Cultura

“One Night in Miami”. O encontro imaginário de quatro ícones da experiência negra dos anos 60 americanos

Quatro ícones afro-americanos dos anos 60 debatem a experiência negra nos EUA em “One Night in Miami”. Estreia-se hoje na Amazon Prime Video

16-01-2021

A primeira vez que vemos Cassius Clay (papel de Eli Goree) em “One Night in Miami” é o momento em que ele vai ao tapete com um upper cut do britânico Henry Cooper num combate em Wembley, em 1963, que ele ganharia, embora o filme o deixe prostrado por instantes e não mostre essa vitória (só muitos anos depois sairia ele derrotado de um ringue de boxe pela primeira vez). Nessa altura, Cassius ainda não era Muhammad Ali após a sua conversão ao islamismo e somava vitória após vitória até ao combate seguinte em que se sagraria pela primeira vez campeão do mundo. De seguida e sem aviso, passamos para um concerto de Sam Cooke (Leslie Odom Jr.) no mítico Copacabana repleto por uma ambiência familiar e branca. Cooke, o “Rei da Soul” e talento imenso ceifado tão cedo por uma morte estúpida, já era então uma estrela ascendente da música negra com dezenas de hits, mas o que “One Night in Miami” nos mostra é o racismo escancarado daquela plateia, o embaraço dos ouvintes que, de mesa em mesa, vão abandonando a sala, incomodados pela presença do artista negro. Depois é Jim Brown (Aldis Hodge) quem dá à costa, nome incontornável (e hoje uma lenda viva) da NFL do futebol americano, atleta dos Cleveland Browns que já então dispensava quaisquer apresentações no mundo do desporto. De regresso à sua Geórgia natal, Jim decide render visita a Mr. Carlton, um conterrâneo rico e branco que o admira. No final, este guarda-lhe uma cruel despedida, desabafando que a sua casa não é lugar para um nigger. O racismo aqui é mais sórdido e serve-se de outra forma: com a oferta de uma limonada, um sorriso nos lábios e um caloroso aperto de mão. E não passaram ainda dez minutos de filme quando o último elemento do quarteto de “One Night in Miami” é apresentado, nem mais nem menos do que Malcolm X (Kingsley Ben-Adir). Betty Sanders (Joaquina Kalukango), sua mulher, aguarda-o em casa após um comício na TV particularmente tenso. Apoquenta-se por ele e pelo futuro da família. Malcolm X está no topo da carreira política e é uma referência de combate para as figuras anteriores, em especial para Cassius Clay, que o vê como um mentor espiritual.

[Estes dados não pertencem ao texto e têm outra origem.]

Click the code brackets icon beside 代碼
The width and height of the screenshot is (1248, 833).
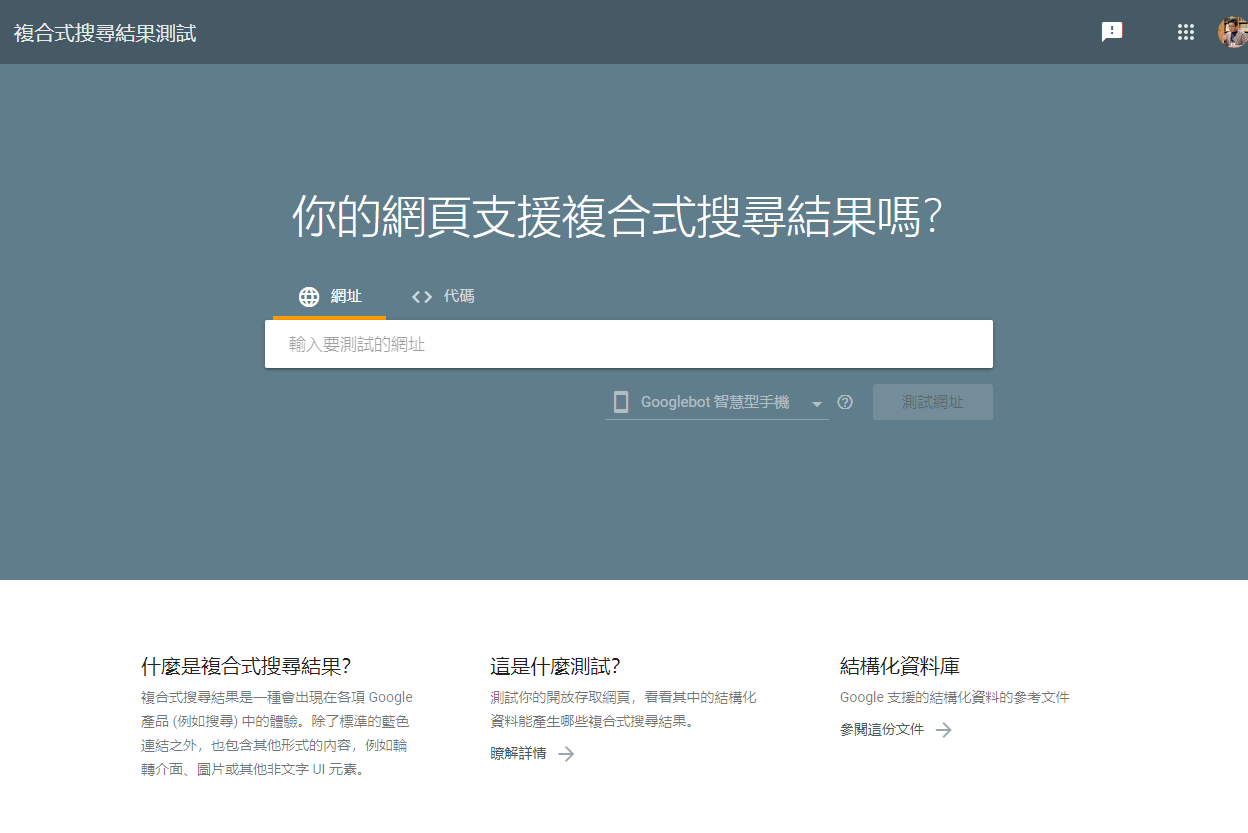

As apresentações deste filme “inspirado em factos verídicos” ficam então feitas e com elas também se apresenta a atriz Regina King, cara bem conhecida de “Ray” e de várias séries (a recente e multipremiada “Watchmen” da HBO, por exemplo), e que em 2019 venceu um Óscar por “Se Esta Rua Falasse”, de Barry Jenkins. Esta é a sua estreia na realização, um primeiro passo na matéria em complemento do seu trabalho na televisão, onde Regina tem vindo a construir uma sólida folha de serviço. Mas o ‘invento’ de “One Night in Miami”, pese embora os tais factos que lhe servem de inspiração, vem acima de tudo da pluma e do guião do até agora quase desconhecido Kemp Powers, o mesmo homem que escreveu “Soul — Uma Aventura com Alma” para a Pixar/Disney e que, ao contrário de quase toda a gente, teve um 2020 de arromba. Este filme é na verdade uma adaptação da peça de teatro homónima escrita por Powers sete anos antes e em que tudo nos leva para a noite de 25 de fevereiro de 1964 em Miami, a mesma em que Cassius Clay retirou o cinturão de campeão do mundo a Sonny Liston. Do que se lembrou Powers? De juntar Cassius, Sam Cooke, Jim Brown e Malcolm X num quarto de hotel de Miami Beach. Como há bem pouco tempo recordou um artigo da “Variety” (e ao contrário de muita coisa que já foi escrita), esse encontro existiu mesmo, os quatro homens conheciam-se e estavam na Florida na noite da vitória de Clay (são, aliás, sobejamente conhecidas as fotos de Malcolm X e do pugilista no rescaldo do combate). E do que falaram? Essa é já outra história... Não festejaram seguramente a vitória num quatro de hotel com o debate filosófico que depois nos é apresentado — e é aqui que a imaginação de Kemp Powers entra em jogo.